--- Data supplied Enclosed Below ---

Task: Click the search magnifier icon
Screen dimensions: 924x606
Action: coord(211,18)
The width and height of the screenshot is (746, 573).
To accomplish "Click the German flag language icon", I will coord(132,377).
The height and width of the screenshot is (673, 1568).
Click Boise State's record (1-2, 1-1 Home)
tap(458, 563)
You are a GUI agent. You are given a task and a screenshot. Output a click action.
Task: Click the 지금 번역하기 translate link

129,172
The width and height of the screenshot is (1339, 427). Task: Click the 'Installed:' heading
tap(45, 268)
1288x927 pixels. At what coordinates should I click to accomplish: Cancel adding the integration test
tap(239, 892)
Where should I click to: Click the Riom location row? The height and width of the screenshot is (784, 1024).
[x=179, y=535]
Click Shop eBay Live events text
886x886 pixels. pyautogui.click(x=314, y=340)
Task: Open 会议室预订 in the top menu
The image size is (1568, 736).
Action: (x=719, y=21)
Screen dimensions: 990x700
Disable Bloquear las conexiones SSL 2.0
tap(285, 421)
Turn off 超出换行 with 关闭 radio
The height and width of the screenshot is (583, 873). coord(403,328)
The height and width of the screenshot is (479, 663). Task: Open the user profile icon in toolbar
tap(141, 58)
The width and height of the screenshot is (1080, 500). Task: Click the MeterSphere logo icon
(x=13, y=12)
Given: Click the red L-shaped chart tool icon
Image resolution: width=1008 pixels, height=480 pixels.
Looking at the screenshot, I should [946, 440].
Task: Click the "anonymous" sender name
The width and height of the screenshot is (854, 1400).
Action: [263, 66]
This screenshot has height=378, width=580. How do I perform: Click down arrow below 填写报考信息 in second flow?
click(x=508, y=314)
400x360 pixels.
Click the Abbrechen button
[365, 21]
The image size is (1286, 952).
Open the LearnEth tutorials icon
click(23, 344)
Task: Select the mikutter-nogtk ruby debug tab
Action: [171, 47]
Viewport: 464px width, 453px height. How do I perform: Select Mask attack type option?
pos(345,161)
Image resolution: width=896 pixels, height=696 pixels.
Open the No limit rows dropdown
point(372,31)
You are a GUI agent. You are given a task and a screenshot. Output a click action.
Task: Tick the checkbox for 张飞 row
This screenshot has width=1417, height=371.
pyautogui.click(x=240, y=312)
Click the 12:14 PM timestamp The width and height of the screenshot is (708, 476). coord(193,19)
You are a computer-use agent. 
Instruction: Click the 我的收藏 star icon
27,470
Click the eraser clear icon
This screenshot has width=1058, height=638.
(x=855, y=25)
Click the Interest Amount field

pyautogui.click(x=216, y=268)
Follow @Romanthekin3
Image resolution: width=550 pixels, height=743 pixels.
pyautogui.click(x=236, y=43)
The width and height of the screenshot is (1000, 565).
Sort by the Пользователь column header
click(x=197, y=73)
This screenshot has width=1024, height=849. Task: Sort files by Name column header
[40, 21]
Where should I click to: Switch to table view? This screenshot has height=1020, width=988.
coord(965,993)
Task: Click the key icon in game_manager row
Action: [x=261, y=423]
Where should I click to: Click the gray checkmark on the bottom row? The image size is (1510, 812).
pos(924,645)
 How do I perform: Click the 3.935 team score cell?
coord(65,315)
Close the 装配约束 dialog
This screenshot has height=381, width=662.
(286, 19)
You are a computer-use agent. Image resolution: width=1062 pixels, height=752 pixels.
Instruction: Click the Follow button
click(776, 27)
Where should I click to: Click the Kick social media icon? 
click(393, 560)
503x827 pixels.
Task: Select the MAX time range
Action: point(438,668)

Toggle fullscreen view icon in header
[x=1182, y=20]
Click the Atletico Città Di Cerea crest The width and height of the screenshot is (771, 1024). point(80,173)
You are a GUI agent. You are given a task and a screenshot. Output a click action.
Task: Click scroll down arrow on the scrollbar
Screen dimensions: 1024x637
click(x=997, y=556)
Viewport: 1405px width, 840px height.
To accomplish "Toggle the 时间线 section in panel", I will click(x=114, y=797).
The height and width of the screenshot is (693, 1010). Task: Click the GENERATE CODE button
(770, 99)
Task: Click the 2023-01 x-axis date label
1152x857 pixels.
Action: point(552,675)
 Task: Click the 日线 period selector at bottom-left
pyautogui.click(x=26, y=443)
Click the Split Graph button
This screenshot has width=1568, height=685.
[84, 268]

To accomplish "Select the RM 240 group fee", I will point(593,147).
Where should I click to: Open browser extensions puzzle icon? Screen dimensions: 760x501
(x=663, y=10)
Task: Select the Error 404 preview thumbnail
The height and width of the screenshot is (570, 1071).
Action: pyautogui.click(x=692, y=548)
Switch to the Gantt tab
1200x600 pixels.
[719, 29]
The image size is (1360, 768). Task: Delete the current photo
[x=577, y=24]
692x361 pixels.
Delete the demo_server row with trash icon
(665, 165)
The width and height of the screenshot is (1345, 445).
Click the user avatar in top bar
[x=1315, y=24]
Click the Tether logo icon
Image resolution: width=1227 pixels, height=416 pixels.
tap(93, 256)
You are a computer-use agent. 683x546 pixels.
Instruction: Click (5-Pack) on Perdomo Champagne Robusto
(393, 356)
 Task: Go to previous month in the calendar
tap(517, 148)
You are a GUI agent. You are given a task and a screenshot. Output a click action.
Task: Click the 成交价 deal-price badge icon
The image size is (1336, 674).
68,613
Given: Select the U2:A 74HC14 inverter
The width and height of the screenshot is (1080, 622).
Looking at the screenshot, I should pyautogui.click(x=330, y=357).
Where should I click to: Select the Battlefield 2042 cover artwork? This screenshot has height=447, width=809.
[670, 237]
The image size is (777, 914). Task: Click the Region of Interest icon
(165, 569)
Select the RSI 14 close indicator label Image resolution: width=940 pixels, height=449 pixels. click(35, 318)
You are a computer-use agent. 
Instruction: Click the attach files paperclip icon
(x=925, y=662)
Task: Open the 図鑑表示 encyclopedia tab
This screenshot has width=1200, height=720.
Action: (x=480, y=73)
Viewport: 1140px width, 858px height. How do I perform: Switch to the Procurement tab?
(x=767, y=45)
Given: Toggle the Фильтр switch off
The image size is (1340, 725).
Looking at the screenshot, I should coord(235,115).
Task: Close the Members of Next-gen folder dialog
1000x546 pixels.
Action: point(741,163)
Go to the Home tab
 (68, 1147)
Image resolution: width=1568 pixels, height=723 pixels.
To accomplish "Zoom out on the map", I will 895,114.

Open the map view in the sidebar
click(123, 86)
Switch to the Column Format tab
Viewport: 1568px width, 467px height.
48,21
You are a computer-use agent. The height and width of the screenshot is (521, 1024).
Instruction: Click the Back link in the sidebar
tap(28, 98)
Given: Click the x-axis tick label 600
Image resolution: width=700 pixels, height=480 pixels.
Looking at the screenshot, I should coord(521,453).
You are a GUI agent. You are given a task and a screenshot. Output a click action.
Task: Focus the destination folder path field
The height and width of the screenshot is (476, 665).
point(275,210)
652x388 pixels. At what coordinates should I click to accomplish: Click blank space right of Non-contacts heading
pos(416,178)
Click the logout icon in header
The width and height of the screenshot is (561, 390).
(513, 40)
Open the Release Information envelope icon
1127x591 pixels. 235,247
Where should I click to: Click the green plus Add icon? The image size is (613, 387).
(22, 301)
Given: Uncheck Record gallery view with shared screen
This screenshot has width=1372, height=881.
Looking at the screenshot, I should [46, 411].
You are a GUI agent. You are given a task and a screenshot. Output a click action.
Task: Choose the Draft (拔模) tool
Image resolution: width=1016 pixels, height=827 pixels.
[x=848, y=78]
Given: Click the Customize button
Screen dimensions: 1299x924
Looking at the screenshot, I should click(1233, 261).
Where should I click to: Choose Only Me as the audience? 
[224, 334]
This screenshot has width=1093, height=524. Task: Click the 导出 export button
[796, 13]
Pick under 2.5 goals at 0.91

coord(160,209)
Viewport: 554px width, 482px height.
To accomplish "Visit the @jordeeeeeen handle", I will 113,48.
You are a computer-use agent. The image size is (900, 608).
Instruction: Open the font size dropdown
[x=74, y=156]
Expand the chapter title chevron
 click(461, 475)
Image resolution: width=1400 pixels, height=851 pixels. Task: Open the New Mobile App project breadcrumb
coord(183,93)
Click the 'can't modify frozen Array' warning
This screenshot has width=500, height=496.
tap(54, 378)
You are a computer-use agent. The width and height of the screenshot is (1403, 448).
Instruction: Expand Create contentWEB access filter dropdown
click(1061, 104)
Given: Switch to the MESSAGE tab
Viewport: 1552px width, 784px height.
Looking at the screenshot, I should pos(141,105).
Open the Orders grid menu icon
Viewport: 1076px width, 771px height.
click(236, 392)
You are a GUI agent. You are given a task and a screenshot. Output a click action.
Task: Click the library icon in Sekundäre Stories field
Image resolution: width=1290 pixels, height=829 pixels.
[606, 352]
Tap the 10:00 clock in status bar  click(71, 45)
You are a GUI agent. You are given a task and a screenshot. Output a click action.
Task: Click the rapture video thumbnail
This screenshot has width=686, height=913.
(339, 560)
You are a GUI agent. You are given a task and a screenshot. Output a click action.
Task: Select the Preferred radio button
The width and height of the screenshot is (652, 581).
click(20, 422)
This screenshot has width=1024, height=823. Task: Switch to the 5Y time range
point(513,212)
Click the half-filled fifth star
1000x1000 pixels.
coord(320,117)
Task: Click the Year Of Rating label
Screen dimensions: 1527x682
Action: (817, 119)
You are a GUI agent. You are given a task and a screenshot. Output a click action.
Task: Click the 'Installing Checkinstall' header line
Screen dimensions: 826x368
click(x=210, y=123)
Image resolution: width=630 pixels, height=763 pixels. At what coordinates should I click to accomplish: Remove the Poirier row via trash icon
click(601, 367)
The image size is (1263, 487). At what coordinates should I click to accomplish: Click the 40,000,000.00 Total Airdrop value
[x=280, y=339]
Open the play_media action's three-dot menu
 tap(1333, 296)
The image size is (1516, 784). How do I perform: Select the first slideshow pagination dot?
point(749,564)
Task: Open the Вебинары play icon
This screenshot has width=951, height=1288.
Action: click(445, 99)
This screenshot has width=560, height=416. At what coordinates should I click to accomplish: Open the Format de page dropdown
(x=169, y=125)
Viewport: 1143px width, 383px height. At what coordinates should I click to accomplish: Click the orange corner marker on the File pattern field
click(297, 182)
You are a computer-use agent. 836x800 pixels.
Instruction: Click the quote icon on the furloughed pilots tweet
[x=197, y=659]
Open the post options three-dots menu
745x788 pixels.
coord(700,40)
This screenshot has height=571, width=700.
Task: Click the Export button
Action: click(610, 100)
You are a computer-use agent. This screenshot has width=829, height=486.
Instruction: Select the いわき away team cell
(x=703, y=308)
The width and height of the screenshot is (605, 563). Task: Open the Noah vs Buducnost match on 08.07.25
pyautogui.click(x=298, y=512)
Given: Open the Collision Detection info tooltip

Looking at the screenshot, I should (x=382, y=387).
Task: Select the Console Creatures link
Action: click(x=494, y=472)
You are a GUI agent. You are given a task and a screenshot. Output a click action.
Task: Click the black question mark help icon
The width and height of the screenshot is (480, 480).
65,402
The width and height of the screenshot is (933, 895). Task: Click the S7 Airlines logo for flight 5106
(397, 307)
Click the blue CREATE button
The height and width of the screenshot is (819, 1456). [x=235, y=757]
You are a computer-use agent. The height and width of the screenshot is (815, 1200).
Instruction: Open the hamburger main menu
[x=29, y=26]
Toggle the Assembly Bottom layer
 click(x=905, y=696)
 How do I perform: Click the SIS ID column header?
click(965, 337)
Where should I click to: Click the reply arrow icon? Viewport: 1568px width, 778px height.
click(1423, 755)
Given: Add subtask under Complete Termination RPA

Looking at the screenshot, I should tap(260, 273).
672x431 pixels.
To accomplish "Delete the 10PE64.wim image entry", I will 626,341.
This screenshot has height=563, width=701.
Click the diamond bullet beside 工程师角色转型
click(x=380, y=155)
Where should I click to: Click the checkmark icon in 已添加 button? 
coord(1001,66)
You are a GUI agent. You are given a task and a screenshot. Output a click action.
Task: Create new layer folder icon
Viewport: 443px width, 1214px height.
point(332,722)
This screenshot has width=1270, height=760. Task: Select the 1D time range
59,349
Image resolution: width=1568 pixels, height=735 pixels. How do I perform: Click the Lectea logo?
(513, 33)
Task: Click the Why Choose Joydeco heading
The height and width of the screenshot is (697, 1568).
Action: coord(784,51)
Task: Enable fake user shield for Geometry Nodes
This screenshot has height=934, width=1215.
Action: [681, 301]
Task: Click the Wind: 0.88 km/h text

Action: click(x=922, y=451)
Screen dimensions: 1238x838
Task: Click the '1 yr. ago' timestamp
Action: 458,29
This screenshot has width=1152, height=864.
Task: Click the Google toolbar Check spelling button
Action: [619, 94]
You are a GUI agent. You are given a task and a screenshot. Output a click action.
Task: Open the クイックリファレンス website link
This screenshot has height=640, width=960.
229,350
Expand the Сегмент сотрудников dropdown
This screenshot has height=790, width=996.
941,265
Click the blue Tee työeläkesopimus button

--- End of Enclosed Data supplied ---

> [Your instructions]: Of all the entries above, retype exactly the lines from the line with "Sort by the Пользователь column header" to the line with "Task: Click the 2023-01 x-axis date label", both included, and no others.

> [Response area]:
Sort by the Пользователь column header
click(x=197, y=73)
This screenshot has width=1024, height=849. Task: Sort files by Name column header
[40, 21]
Where should I click to: Switch to table view? This screenshot has height=1020, width=988.
coord(965,993)
Task: Click the key icon in game_manager row
Action: [x=261, y=423]
Where should I click to: Click the gray checkmark on the bottom row? The image size is (1510, 812).
pos(924,645)
 How do I perform: Click the 3.935 team score cell?
coord(65,315)
Close the 装配约束 dialog
This screenshot has height=381, width=662.
(286, 19)
You are a computer-use agent. Image resolution: width=1062 pixels, height=752 pixels.
Instruction: Click the Follow button
click(776, 27)
Where should I click to: Click the Kick social media icon? 
click(393, 560)
503x827 pixels.
Task: Select the MAX time range
Action: point(438,668)

Toggle fullscreen view icon in header
[x=1182, y=20]
Click the Atletico Città Di Cerea crest The width and height of the screenshot is (771, 1024). point(80,173)
You are a GUI agent. You are given a task and a screenshot. Output a click action.
Task: Click scroll down arrow on the scrollbar
Screen dimensions: 1024x637
click(x=997, y=556)
Viewport: 1405px width, 840px height.
To accomplish "Toggle the 时间线 section in panel", I will click(x=114, y=797).
The height and width of the screenshot is (693, 1010). Task: Click the GENERATE CODE button
(770, 99)
Task: Click the 2023-01 x-axis date label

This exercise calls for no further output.